Show HN: Codemap – Codebase Visualizer for JavaScript, TypeScript, and Python

84 points by ru6xul6 6 years ago · 40 comments

Reader

ru6xul6OP 6 years ago

Hey HN, I'm the creator of Codemap.

Codemap is a codebase visualizer that displays the structure of function calls of any Javascript, Typescript, or Python code. Given a local repo, Codemap statically parses the code and renders a directed graph of all function calls in the least cluttered layout. It helps programmers familiarize with a new codebase, trace possible scenarios that lead to a bug in a function, or understand the scope of impact when making a code change. Codemap runs offline on your local machine and never sends any sensitive code data to remote servers.

I built Codemap because I noticed that good engineers always spend quality time understanding the code architecture before making changes.
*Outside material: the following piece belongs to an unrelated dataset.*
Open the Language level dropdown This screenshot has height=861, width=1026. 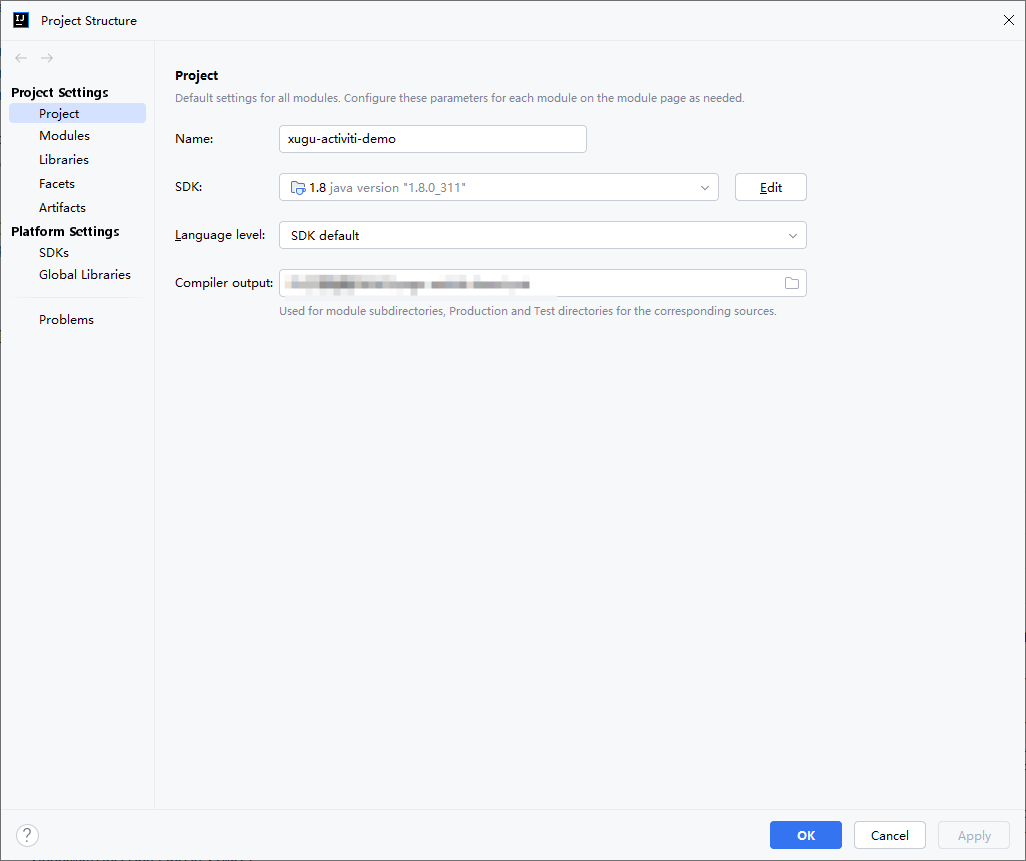pos(792,235)
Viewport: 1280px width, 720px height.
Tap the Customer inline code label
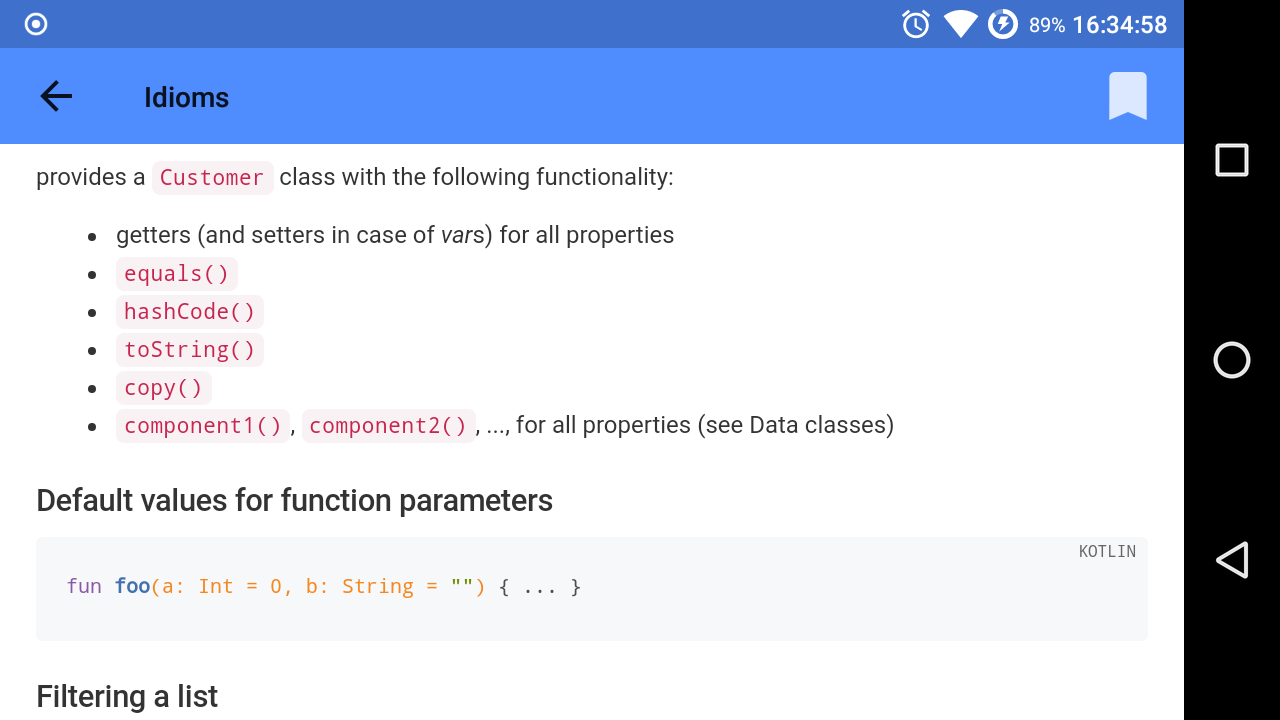(212, 177)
This process is crucial, and it usually requires drawing a function call diagram on a whiteboard or in the head. Some people use IDE "Find usage of function..." search box for a million times, some people ask senior engineers for tribal knowledge, and some just get lazy and start writing code with ignorance.
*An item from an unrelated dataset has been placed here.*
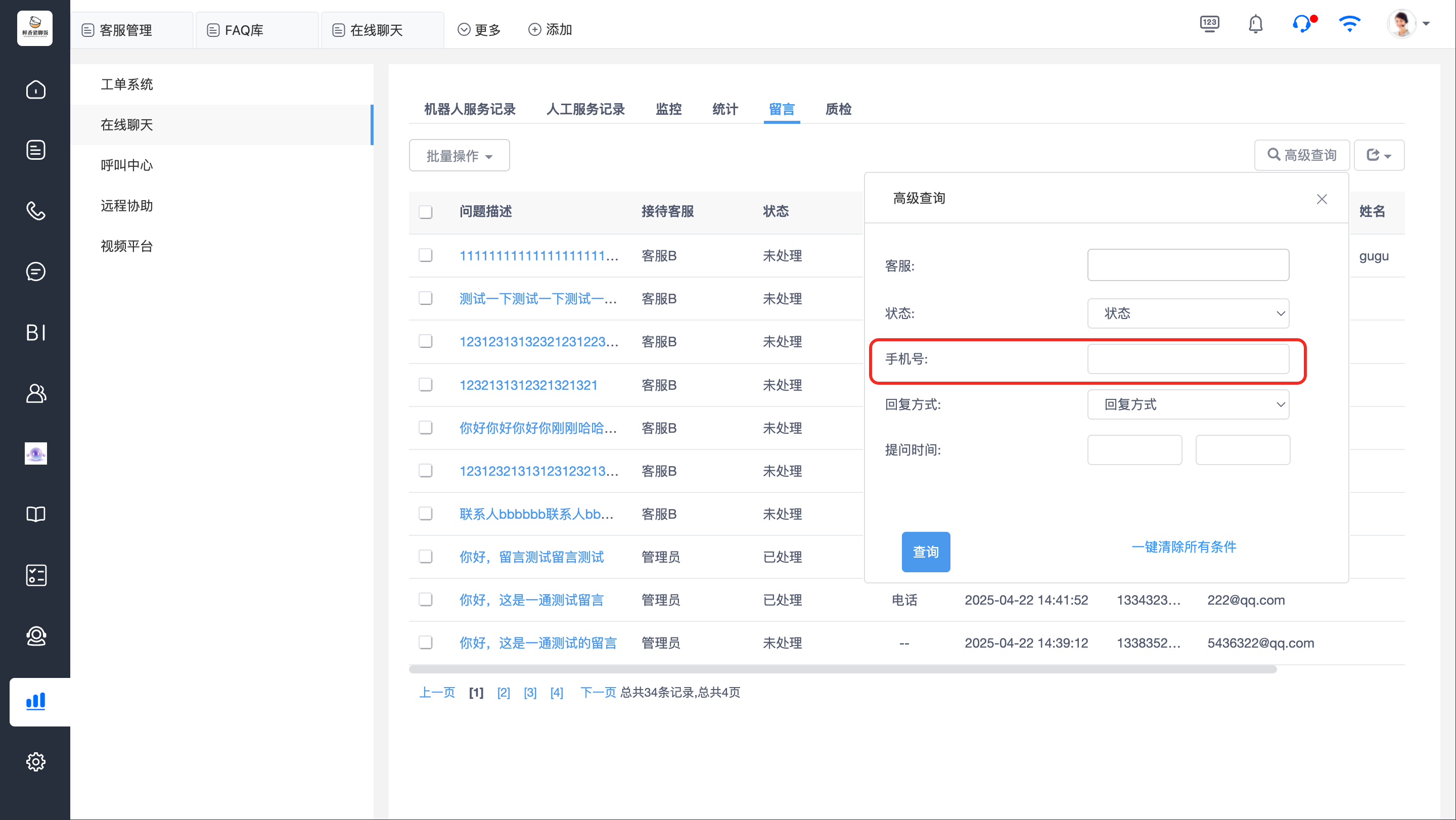
Task: Switch to the 质检 tab
Action: click(838, 109)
As a software engineer, I think there's a better solution than this tedious and error-prone practice. I looked at existing code visualization tools and felt that the visualization tends to be overly cluttered and not that user-friendly. I believed that, with some level of design, I can build a tool that is pleasant to use, easy to navigate, and versatile for any codebase in the supported languages.

During the development of Codemap, I would sometimes grab a popular Github repo to test the Codemap app, and I often find myself exploring its call graph for hours to satisfy my genuine curiosity of "How does <popular project> work?" I'd encourage curious HN readers to visit the website and see screenshots of call graphs from React, Keras, Django, and Typescript (yep the one from Microsoft).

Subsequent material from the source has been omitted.